2nd Gen Intel Xeon to AMD EPYC Bergamo Performance
To look at performance, I wanted to focus on something other than the top end for the previous generation. That started a process of which SKU we should use. For that, I asked Supermicro what its most popular SKU was for the 2nd Gen Intel Xeon servers. They looked at their internal data, which can be skewed by a few large customers, but it was the best we had. That led us to the Intel Xeon Gold 6252, a 24-core processor.
For the AMD EPYC Bergamo, the range is between 112 to 128 cores, so we are using the 128-core part with SMT. Just for some perspective, all 256 threads running at 100% below are on a single CPU socket.
That greatly simplifies the system topology since all PCIe devices and cores attach to the same IO Die. In dual-socket servers, if you use a single high-speed NIC, for example, data may have to traverse the socket-to-socket link before getting to the network. In a single socket, every application, container, and virtual machine has direct access to the NIC. The same situation is the case for SSDs, and that is why one sometimes sees dual-socket all-flash servers run into performance challenges because they can saturate either memory bandwidth or socket-to-socket links.
Now, there are many organizations that assign cores to virtual machines and then underutilize the cores. Think of the applications that get 2 vCPU or 4 vCPU VMs and then run at 5% CPU utilization for years. If your organization simply uses core counts, then your consolidation ratio from the popular 2021-era Gold 6252 to the 2023-era EPYC 9754 will be 5.3:1, moving from 24-core to 128-core CPUs. The per-core performance also matters because there are applications that need raw CPU performance.
For those who care about performance, we have some numbers for you.
Python Linux 4.4.2 Kernel Compile Benchmark
This is one of the most requested benchmarks for STH over the past few years. The task was simple: we had a standard configuration file, the Linux 4.4.2 kernel from kernel.org, and made the standard auto-generated configuration utilizing every thread in the system. We are expressing results in terms of compiles per hour to make the results easier to read.
This is not quite 4x the per socket CPU performance, but then again, it is not that far off. One of the challenges with newer CPUs is that running a single workload across the entire CPU ends up eventually getting bottlenecked when the workload hits single threaded portions. Applications that scaled nearly linearly up to 32 threads, 64 threads, and so forth might not make the jump to 256 threads per CPU or 512 total.

Stored records:
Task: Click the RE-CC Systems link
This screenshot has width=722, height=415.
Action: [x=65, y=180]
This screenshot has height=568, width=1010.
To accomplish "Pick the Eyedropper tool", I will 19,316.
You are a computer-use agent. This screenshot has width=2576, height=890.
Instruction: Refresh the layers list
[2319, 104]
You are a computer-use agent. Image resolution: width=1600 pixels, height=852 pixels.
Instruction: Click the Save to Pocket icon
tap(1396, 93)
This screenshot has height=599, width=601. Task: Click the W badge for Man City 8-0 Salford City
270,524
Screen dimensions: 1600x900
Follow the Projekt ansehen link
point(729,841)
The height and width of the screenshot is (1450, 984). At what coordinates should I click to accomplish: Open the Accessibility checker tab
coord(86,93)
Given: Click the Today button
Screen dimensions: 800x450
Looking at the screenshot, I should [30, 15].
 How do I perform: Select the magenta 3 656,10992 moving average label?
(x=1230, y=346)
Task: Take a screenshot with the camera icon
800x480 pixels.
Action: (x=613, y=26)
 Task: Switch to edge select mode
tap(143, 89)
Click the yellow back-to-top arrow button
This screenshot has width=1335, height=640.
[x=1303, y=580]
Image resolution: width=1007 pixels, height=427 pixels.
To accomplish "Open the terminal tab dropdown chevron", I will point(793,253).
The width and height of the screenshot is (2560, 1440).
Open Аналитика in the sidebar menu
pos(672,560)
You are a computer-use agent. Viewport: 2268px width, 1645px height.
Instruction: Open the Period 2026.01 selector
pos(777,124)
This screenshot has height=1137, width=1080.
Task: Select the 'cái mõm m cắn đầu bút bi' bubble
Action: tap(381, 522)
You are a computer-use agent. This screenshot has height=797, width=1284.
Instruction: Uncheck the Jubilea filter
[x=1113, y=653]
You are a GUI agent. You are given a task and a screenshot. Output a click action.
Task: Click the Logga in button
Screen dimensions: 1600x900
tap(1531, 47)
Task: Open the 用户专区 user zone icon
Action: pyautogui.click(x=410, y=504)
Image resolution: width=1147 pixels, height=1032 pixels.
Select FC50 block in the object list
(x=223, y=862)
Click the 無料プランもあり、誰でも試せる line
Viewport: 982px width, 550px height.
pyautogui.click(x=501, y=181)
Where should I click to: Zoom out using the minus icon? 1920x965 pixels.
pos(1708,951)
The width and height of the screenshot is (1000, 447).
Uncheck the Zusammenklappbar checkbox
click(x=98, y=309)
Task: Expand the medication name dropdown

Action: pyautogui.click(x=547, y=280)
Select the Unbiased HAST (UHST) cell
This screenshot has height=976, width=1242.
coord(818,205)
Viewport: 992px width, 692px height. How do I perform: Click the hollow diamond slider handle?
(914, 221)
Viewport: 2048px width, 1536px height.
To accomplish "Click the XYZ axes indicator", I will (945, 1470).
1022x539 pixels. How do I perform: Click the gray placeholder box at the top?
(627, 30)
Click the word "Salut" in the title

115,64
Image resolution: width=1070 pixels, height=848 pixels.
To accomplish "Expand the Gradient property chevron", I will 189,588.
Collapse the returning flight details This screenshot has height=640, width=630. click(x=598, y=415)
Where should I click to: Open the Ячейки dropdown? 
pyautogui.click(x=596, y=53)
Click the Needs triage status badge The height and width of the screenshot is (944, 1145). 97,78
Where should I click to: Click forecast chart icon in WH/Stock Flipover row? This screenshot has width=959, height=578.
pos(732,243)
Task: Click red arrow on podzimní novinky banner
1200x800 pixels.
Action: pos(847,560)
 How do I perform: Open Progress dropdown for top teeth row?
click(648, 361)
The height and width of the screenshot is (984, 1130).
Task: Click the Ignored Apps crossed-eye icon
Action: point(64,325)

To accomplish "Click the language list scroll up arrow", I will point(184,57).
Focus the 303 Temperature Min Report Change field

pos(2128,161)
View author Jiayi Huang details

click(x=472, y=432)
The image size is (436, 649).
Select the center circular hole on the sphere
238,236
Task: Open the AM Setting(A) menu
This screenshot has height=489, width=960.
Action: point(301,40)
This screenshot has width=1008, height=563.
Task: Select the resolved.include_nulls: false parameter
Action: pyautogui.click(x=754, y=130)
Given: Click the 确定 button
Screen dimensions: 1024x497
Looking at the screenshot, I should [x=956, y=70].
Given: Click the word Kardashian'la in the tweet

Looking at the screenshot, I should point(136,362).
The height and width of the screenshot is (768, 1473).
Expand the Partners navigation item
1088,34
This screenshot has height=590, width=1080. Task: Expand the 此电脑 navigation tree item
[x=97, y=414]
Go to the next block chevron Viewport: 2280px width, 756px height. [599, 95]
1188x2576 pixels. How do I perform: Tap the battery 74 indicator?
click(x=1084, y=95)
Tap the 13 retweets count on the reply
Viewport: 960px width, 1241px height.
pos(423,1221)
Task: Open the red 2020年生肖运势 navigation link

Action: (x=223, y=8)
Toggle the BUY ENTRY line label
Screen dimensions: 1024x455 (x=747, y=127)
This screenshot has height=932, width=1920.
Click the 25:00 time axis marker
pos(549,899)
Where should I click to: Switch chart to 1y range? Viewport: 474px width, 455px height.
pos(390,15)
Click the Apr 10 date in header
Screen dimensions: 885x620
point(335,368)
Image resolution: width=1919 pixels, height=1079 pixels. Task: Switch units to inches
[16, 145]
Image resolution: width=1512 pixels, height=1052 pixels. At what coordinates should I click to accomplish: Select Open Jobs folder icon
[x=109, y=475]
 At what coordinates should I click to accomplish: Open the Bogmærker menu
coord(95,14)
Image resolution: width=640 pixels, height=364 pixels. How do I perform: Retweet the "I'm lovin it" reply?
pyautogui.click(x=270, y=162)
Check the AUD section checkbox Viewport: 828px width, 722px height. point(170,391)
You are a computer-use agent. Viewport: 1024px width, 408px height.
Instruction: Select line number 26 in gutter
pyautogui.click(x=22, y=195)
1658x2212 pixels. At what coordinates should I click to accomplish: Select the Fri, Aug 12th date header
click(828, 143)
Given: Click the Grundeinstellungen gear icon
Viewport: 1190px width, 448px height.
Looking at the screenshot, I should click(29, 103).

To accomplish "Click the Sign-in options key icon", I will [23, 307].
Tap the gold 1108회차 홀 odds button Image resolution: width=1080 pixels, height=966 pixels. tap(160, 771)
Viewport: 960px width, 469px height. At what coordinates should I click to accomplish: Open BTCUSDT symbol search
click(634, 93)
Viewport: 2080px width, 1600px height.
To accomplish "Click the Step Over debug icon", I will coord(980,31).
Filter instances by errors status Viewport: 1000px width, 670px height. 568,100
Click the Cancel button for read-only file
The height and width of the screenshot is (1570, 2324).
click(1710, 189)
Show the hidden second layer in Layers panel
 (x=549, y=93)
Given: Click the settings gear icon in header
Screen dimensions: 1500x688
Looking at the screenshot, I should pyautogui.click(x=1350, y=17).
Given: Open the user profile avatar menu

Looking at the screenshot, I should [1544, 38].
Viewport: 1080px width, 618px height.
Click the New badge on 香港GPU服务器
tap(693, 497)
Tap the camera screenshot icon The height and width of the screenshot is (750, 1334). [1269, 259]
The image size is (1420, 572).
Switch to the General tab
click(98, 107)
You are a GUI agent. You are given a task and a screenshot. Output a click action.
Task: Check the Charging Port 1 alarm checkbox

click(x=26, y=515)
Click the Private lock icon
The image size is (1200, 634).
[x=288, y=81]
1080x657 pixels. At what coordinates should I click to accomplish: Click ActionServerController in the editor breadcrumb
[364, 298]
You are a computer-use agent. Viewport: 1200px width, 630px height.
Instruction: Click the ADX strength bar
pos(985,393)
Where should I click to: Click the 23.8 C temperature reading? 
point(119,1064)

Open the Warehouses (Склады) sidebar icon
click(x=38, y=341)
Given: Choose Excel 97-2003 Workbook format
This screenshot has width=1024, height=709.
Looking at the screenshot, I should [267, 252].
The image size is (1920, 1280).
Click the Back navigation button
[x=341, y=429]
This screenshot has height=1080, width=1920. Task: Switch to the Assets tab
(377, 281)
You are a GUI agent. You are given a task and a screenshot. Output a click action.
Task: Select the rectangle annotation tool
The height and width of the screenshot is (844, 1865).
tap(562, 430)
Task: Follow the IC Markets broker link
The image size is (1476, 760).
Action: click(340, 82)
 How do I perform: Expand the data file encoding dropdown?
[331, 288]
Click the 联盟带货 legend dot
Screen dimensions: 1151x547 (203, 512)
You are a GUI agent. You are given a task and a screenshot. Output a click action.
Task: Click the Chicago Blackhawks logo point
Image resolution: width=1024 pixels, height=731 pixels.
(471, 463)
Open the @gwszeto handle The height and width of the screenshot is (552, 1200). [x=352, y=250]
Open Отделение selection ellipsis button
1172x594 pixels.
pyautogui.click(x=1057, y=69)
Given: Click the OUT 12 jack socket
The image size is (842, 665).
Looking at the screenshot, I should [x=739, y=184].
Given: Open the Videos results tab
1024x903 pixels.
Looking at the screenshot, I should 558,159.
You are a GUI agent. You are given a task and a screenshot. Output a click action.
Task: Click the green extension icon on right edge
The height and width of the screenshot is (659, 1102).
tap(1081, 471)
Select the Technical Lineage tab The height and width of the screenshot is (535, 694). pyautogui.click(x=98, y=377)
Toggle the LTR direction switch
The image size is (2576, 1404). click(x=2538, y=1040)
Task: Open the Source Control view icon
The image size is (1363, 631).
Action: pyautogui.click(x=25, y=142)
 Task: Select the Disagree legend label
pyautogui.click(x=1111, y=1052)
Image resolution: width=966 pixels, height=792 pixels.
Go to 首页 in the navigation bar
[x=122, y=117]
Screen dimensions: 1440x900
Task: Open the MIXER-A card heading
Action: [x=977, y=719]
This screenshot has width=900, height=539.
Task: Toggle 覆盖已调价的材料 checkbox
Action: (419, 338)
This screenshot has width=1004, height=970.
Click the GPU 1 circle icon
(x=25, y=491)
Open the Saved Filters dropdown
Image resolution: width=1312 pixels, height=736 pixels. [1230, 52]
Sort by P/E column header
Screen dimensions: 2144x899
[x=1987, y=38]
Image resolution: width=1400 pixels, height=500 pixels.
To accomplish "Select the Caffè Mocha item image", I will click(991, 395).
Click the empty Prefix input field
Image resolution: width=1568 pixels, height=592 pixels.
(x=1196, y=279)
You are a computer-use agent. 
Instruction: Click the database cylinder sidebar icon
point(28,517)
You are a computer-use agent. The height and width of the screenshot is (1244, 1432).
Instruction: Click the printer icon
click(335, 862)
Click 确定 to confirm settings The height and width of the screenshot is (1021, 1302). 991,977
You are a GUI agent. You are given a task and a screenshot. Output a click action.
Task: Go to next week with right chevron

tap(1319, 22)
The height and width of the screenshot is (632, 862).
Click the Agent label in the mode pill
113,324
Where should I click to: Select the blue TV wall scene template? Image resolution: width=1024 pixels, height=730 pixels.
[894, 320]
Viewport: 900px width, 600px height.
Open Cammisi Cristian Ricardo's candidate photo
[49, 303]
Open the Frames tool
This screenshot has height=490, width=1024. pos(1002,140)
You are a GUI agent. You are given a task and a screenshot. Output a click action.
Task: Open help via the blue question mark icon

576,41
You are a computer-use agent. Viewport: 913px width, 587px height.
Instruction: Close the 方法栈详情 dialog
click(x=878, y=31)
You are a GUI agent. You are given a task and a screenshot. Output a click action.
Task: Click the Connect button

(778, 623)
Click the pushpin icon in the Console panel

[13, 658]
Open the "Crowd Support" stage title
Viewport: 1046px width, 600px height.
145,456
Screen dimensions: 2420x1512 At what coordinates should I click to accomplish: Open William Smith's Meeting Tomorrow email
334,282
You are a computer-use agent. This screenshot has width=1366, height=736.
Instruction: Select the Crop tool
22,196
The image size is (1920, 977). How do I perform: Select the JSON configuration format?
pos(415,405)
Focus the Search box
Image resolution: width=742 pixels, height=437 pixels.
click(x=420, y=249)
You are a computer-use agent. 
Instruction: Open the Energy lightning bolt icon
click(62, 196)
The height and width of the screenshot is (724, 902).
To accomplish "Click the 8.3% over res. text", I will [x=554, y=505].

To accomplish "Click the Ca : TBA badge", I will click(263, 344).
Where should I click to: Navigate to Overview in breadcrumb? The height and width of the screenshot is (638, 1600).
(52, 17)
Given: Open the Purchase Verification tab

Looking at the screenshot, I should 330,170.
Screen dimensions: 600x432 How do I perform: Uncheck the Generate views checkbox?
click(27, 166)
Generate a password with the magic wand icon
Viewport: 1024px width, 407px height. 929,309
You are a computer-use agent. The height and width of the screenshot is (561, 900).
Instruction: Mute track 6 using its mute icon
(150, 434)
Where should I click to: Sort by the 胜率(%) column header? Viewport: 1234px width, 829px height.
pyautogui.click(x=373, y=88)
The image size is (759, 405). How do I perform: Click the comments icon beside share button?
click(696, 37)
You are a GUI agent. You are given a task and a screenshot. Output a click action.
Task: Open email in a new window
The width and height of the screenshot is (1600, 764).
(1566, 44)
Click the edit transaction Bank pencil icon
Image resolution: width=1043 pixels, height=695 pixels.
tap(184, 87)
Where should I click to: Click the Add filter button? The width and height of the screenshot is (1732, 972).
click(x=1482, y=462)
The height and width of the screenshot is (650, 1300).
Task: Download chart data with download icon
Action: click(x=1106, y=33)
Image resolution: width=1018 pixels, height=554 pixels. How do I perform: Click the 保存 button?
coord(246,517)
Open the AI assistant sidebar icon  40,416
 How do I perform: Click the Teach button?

[PROBLEMS TO SOLVE]:
(1) Answer the following questions using the Xeon-to-EPYC performance page.
(a) Which 2nd Gen Intel Xeon processor resulted from the inquiry about the most popular SKU, and how many cores does it have?
(b) What consolidation ratio does the page give for moving from the Gold 6252 to the EPYC 9754 on the basis of core counts alone?
(c) Which Linux kernel version is compiled in the benchmark, and in what unit are its results expressed?
(2) Repeat the stored records verbatim, starting with the first line of the stored records and going on through the line with "[x=1113, y=653]", including both of those lines.

[ANSWERS IN ORDER]:
(1)
(a) The Intel Xeon Gold 6252, a 24-core processor.
(b) 5.3:1.
(c) The Linux 4.4.2 kernel; results are expressed in compiles per hour.

(2)
Task: Click the RE-CC Systems link
This screenshot has width=722, height=415.
Action: [x=65, y=180]
This screenshot has height=568, width=1010.
To accomplish "Pick the Eyedropper tool", I will 19,316.
You are a computer-use agent. This screenshot has width=2576, height=890.
Instruction: Refresh the layers list
[2319, 104]
You are a computer-use agent. Image resolution: width=1600 pixels, height=852 pixels.
Instruction: Click the Save to Pocket icon
tap(1396, 93)
This screenshot has height=599, width=601. Task: Click the W badge for Man City 8-0 Salford City
270,524
Screen dimensions: 1600x900
Follow the Projekt ansehen link
point(729,841)
The height and width of the screenshot is (1450, 984). At what coordinates should I click to accomplish: Open the Accessibility checker tab
coord(86,93)
Given: Click the Today button
Screen dimensions: 800x450
Looking at the screenshot, I should [30, 15].
 How do I perform: Select the magenta 3 656,10992 moving average label?
(x=1230, y=346)
Task: Take a screenshot with the camera icon
800x480 pixels.
Action: (x=613, y=26)
 Task: Switch to edge select mode
tap(143, 89)
Click the yellow back-to-top arrow button
This screenshot has width=1335, height=640.
[x=1303, y=580]
Image resolution: width=1007 pixels, height=427 pixels.
To accomplish "Open the terminal tab dropdown chevron", I will point(793,253).
The width and height of the screenshot is (2560, 1440).
Open Аналитика in the sidebar menu
pos(672,560)
You are a computer-use agent. Viewport: 2268px width, 1645px height.
Instruction: Open the Period 2026.01 selector
pos(777,124)
This screenshot has height=1137, width=1080.
Task: Select the 'cái mõm m cắn đầu bút bi' bubble
Action: tap(381, 522)
You are a computer-use agent. This screenshot has height=797, width=1284.
Instruction: Uncheck the Jubilea filter
[x=1113, y=653]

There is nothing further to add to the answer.